Unfair? A talent breeding ground? Both?

Washington Redskins Training Camp Photo by Win McNamee/Getty Images

There are two main paths to becoming an NFL coach (meaning assistant coach, for most of them).

The first is to be a player, perhaps of marginal talent, perhaps on the higher end of the talent scale, who stays in the game through mastering technique and strategy, studying film, and hustling. When your career ends, you impress a coach enough for them to bring you on as an offensive or defensive quality assistant, and work your way up. (e.g. 49ers linebacker coach DeMeco Ryan, or perhaps, later, Richard Sherman.)

The easier path is to have a dad (or maybe a brother) who’s a coach. A large number of NFL coaches were born into it; Jim and John Harbaugh, Rob and Rex Ryan, Chris and Lane Kiffin, Bobby Petrino, Wade Phillips, Mike Shula (his brother Dave coaches in college ball).

Bill Belichick’s dad Stephen was a longtime assistant college coach, and the Patriots’ coach has hired both of his sons as assistants in New England.

Most recently, the Carolina Panthers hired Norv Turner to serve as their offensive coordinator. His staff now includes his son (QBs coach), his brother (offensive consultant), and his nephew (assistant QBs coach).

It’s understandable that a coach might want his son to have the opportunity to follow in the family business; football certainly isn’t the only industry where that happens. You can argue that coaches’ sons grow up learning football, and know and hang out with players from a young age, and those are sort of qualifications. It certainly doesn’t hurt to have a close connection to an experience NFL coach who can give you advice at any time.

But it’s hard to ignore how much this practice creates a closed circle that excludes both minorities and original thinkers from the coaching ranks. Football is notorious for strategic conservatism, and there’s no doubt that second and third generation coaches are a major reason for that.

While some legacy coaches have been very successful, others are problematic (Lane Kiffen) or have long careers despite being mediocre at best (Rex and Rob Ryan).
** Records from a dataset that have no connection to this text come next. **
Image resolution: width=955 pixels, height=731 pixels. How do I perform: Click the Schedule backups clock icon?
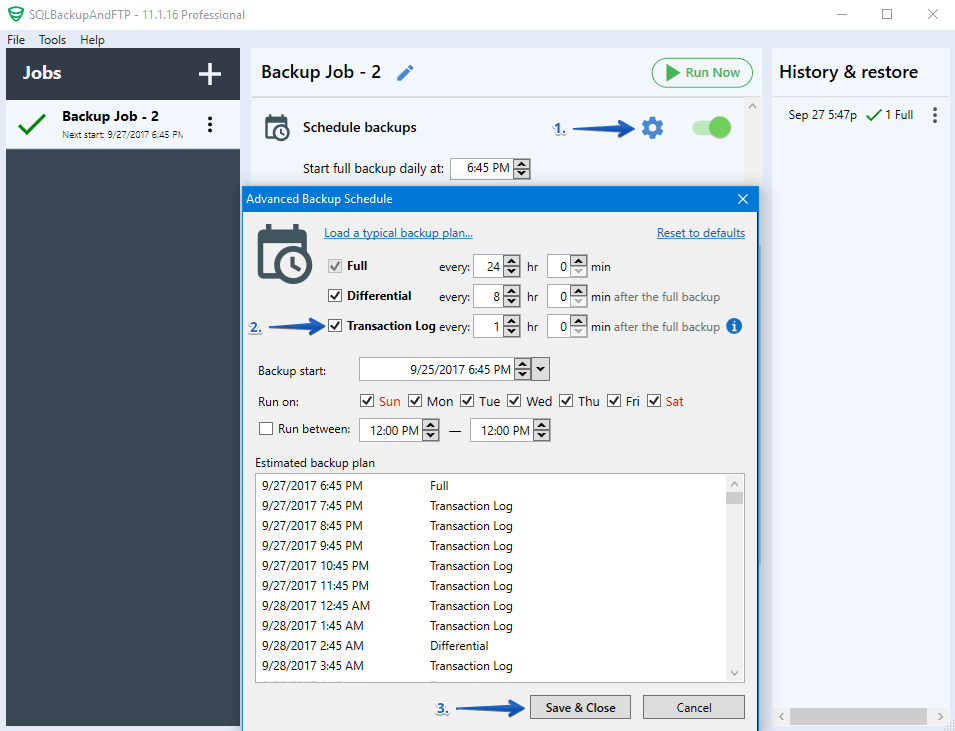tap(275, 125)
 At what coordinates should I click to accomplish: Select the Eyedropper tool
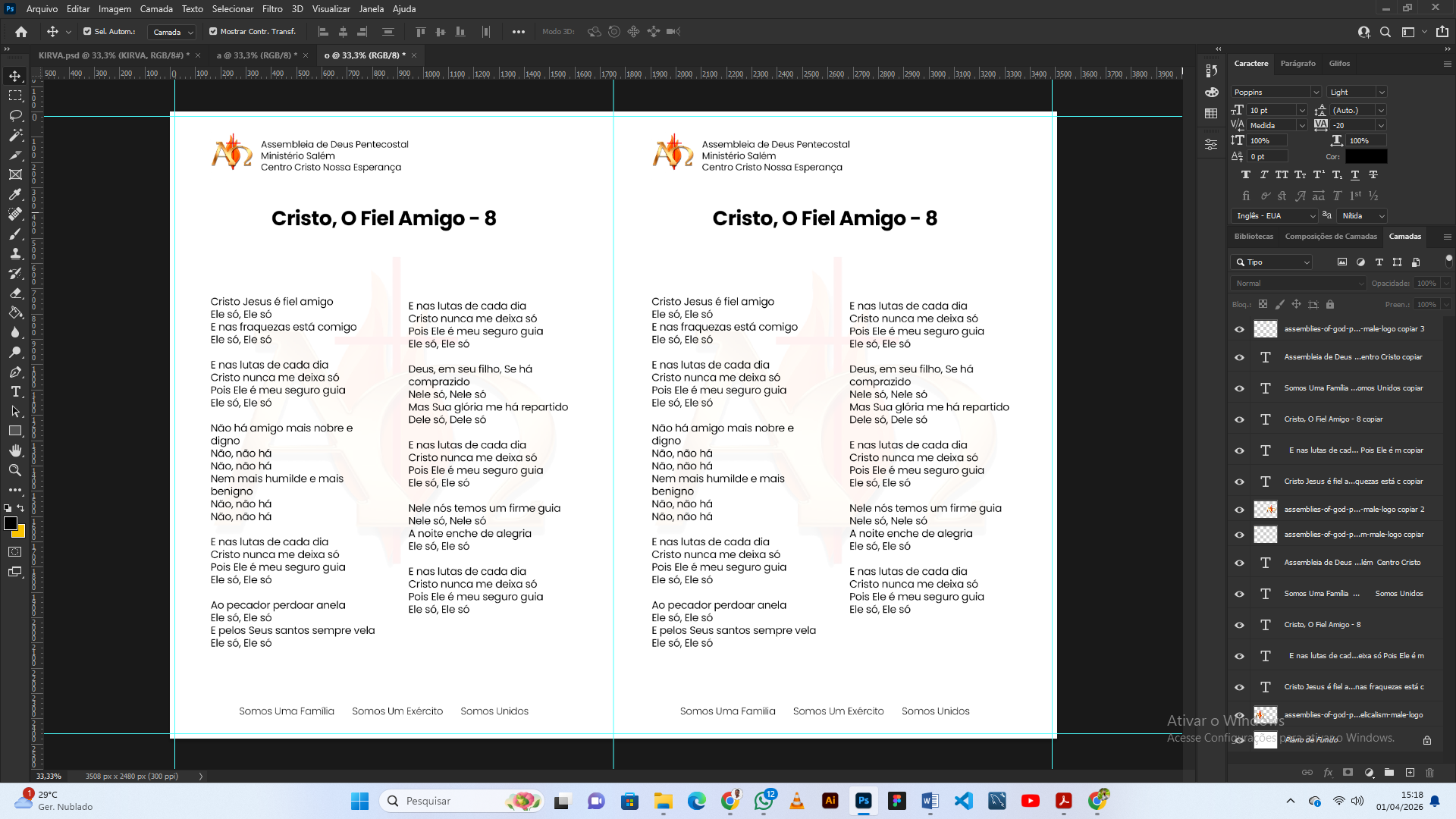tap(15, 194)
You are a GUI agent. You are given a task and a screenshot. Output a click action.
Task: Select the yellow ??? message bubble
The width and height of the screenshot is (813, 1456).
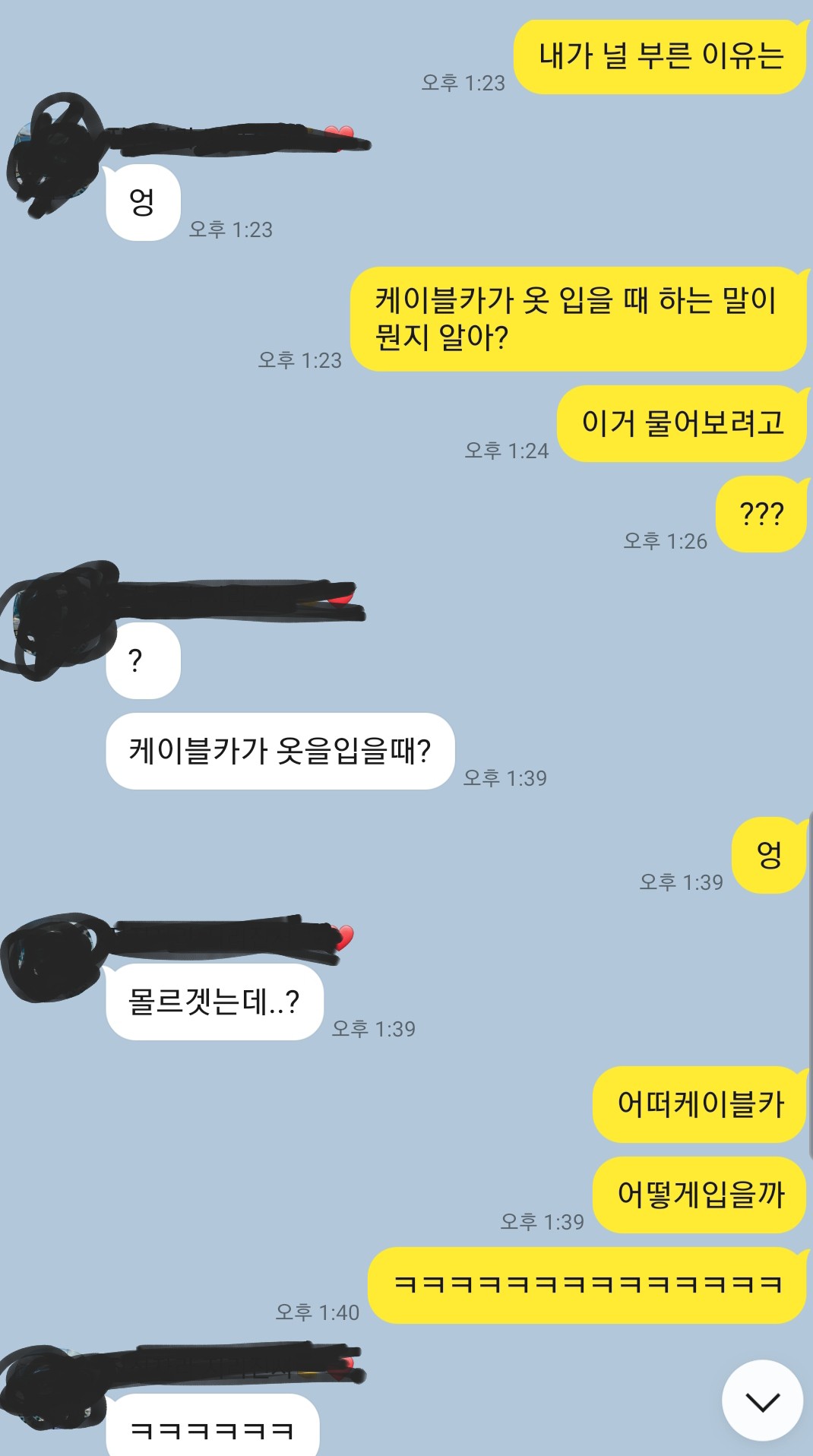[x=761, y=514]
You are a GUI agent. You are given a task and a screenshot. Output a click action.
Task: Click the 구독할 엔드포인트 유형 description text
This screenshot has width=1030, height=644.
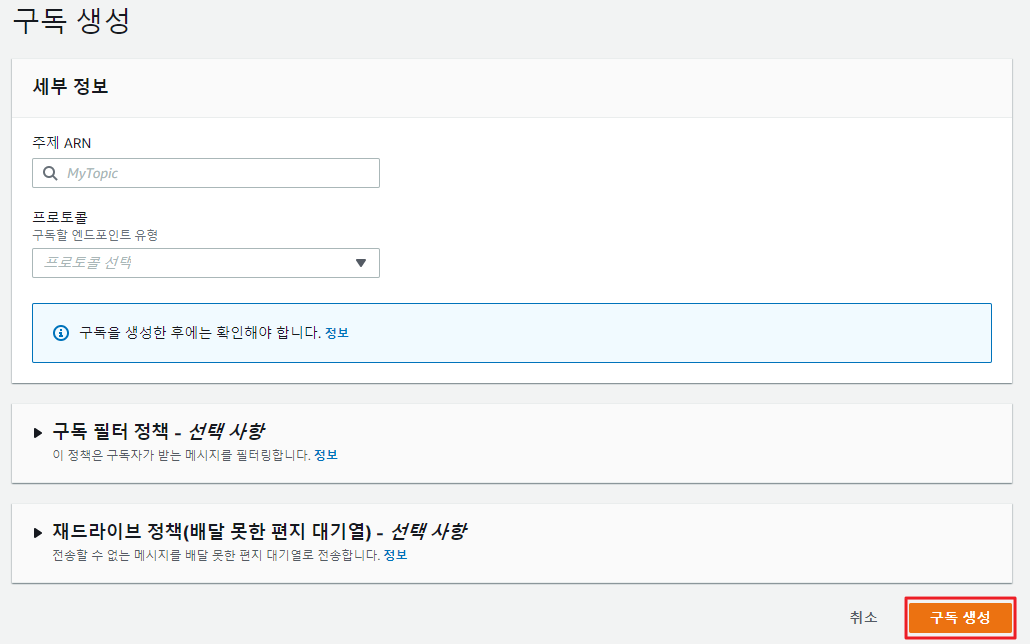tap(95, 235)
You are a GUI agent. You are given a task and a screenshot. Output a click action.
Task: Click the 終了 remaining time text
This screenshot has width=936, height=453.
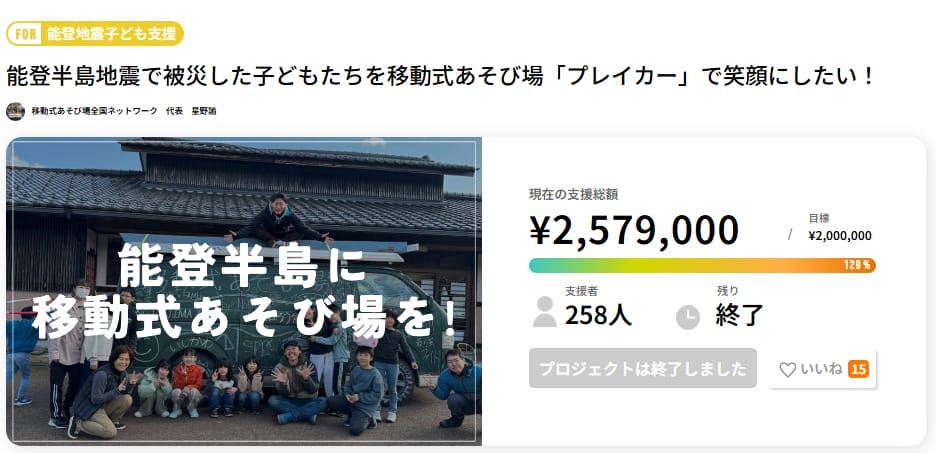(740, 316)
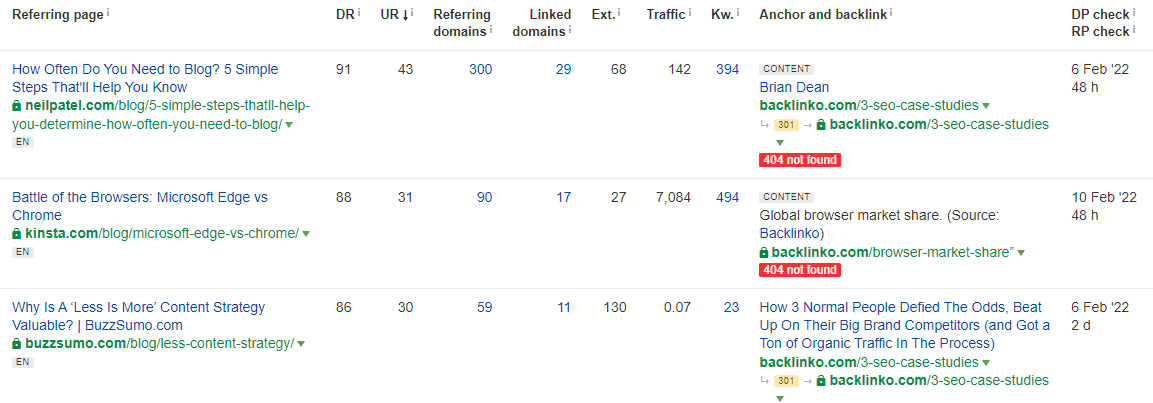Click the Brian Dean anchor text link
Screen dimensions: 1153x403
tap(784, 88)
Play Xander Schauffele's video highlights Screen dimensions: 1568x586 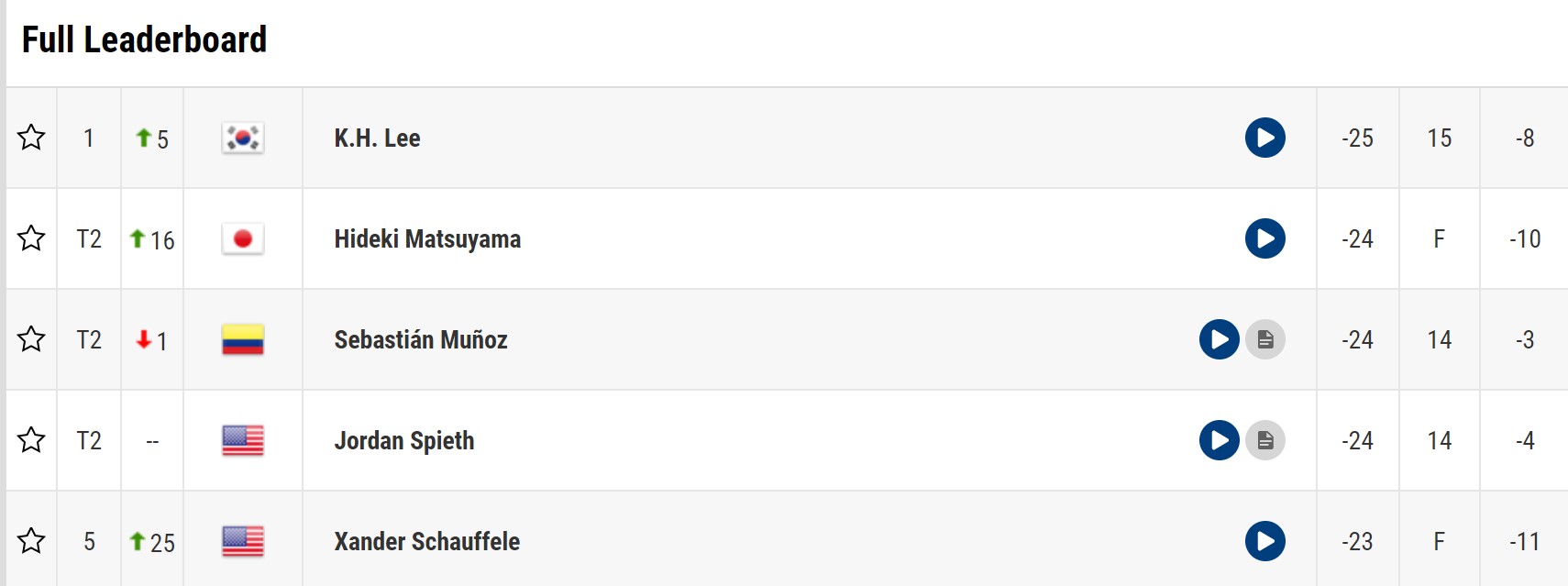[x=1264, y=541]
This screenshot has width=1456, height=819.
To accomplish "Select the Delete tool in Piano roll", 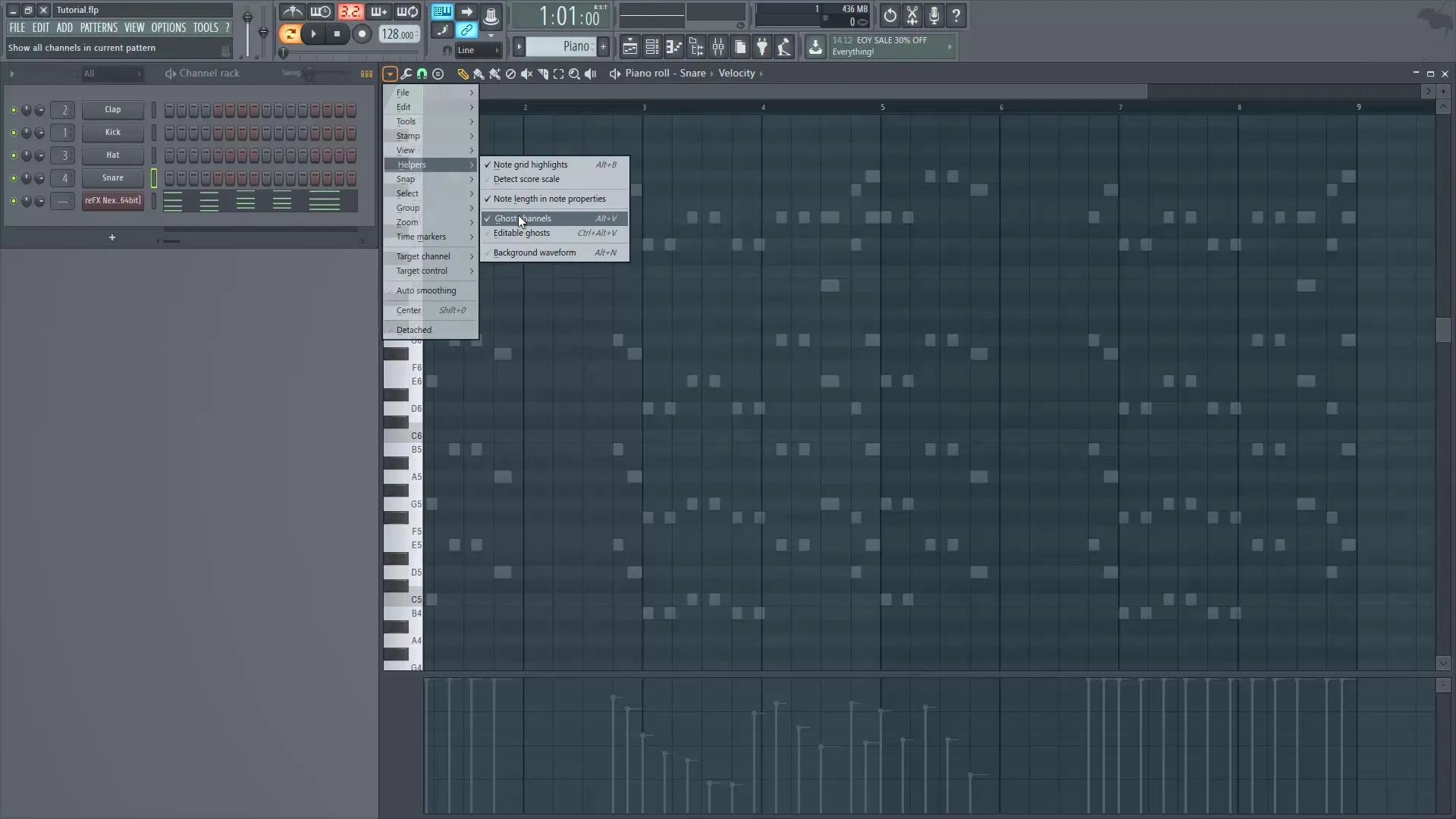I will pos(510,74).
On the other hand, the most relentlessly mediocre coach in recent history (Jeff Fisher) had a painfully long career without any nepotism at all.

Kyle Shanahan followed both paths into coaching, as a wide receiver for two years at Texas whose father Mike was a longtime, successful NFL coach.

To his credit, the 49ers coach worked his way up as methodically as any grinder; he coached for one year in college and six in the NFL before he went to Washington to work for his father. (His four years at Houston, though, were working for his father’s former offensive coordinator Gary Kubiak.)

Clearly Shanahan earned his head coaching job honestly, leading Atlanta’s offense to the Super Bowl with what many felt was the most innovative offense in the NFL. But if a coach dad is the main path to coaching on Sundays, how will people of color ever get a shot?

Does Kyle Shanahan show that coaching nepotism isn’t that bad? Or is he the talented and hard working exception who shows how weak the others are, by comparison? What do you think?